DOLMUŞ KRİZİ
YAYA 30,DOLMUŞ 45 DAKİKA
Bekliyorum. Bekliyorum. Bekliyorum.
Karşıdan bir araç yaklaşıyor. Tıklım tıklım dolu.
İşte o en sevmediğim laf. Kusura bakmayın yer yok.
Hayda diyorum içimden ah geçirerek. Bir sonrakini bekliyorum.
Zor şer bir sığmalık yer buluyorum ve yolculuk başlıyor.
İşte asıl muhabbet de bundan sonra gerçekleşiyor.
Bir kişi uzatır mısınız şuradan. Burdan da bir kişi derken muavin oluvermişim.

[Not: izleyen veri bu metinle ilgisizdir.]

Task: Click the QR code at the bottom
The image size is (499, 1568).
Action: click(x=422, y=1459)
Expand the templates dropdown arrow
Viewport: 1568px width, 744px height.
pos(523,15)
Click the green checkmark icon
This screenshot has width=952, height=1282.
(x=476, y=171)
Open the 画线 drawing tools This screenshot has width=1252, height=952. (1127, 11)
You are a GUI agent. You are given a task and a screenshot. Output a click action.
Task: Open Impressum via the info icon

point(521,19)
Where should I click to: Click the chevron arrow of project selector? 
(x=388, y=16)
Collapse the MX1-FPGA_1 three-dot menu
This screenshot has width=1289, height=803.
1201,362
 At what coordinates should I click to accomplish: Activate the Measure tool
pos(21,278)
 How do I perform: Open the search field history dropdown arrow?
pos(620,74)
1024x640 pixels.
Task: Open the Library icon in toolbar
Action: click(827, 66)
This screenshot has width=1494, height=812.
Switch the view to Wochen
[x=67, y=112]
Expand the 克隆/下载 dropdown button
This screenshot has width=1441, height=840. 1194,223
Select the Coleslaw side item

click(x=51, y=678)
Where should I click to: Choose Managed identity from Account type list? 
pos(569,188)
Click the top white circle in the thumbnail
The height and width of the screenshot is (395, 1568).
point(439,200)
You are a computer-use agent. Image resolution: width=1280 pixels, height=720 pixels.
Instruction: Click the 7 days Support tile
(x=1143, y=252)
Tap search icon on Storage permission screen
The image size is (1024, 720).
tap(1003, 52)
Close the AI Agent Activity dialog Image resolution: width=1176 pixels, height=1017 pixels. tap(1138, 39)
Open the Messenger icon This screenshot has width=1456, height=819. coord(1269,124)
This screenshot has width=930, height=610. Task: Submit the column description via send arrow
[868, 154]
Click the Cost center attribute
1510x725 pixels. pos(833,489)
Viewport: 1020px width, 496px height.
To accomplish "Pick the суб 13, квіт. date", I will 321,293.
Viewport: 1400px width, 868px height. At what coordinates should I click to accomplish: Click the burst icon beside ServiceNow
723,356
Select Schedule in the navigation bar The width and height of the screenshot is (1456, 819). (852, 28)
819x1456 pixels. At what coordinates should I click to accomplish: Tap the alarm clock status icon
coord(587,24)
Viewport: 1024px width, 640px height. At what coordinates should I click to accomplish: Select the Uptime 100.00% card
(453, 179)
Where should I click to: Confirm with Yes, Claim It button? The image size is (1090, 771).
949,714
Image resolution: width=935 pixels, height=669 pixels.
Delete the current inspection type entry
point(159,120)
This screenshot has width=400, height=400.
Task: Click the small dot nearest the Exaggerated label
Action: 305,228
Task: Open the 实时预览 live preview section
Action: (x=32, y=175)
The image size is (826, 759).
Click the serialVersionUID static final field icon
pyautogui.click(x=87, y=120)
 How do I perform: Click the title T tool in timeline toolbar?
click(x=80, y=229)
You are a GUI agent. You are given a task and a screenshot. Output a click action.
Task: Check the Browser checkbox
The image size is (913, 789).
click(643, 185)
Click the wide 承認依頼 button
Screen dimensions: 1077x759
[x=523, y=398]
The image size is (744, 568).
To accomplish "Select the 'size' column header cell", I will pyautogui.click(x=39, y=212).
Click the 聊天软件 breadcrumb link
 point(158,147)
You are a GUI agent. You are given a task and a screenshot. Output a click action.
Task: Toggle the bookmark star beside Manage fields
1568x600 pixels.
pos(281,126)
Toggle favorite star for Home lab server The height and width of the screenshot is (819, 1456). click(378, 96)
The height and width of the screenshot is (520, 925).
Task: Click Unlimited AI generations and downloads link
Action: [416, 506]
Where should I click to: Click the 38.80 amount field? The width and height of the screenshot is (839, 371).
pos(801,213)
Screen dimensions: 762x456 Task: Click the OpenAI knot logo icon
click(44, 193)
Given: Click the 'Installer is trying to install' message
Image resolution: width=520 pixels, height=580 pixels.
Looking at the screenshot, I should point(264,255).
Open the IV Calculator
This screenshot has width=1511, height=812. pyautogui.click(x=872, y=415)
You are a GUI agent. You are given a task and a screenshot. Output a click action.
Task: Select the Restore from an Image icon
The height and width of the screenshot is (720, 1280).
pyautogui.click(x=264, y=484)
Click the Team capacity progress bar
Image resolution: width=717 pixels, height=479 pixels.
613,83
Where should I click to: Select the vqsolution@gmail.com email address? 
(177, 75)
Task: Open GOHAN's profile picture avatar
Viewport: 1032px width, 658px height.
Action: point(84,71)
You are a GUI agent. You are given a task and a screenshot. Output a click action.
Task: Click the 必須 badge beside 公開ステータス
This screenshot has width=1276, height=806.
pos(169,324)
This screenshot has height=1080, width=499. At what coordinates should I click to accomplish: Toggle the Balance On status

İşimizde acele olduğu için dolmuşa binmişizdir fakat dolmuş şoförünün tüm trafik kurallarına uyası gelir ve hazin son: 20 km hızla yol almaya çalışıyoruz.
Daha fazla dayanamayıp soruyorum:
-Daha hızlı gidemez miyiz?
İçimden gülme krizleri geliyor ama nafile aldığım cevap tatmin edici olmasa da ikna olmuş gibi yapıyorum.
-Abla öndeki araca fazla yaklaşmamamız lazım. Mesafeyi koruyoruz.
Beni bulur böyle şeyler hep.
Acelem olmasa hayatta dolmuşla yolculuk yapmam zaten.
Yaya olarak 30 dakikada gideceğim yolu dolmuşla 45 dakikada gittim. Gittim gitmesine de sinir küpü olmuş bir vaziyette indim vesselam.
Şimdi daha iyi anlıyorum karadeniz fıkralarının neden bu kadar fazla sayıda olduğunu.
İnsanlar her şeye karşılık hazır cevap bulmak zorunda. Yapboz gibi karmaşık olan gündelik hayatımızın parçaları olan günlerimiz birleştirince dramatik bir bulmaca çıkıyor karşımıza.
Komedi gibi.
-Daha hızlı gidemez miyiz?
-Abla öndeki araca fazla yaklaşmamamız lazım. Mesafeyi koruyoruz.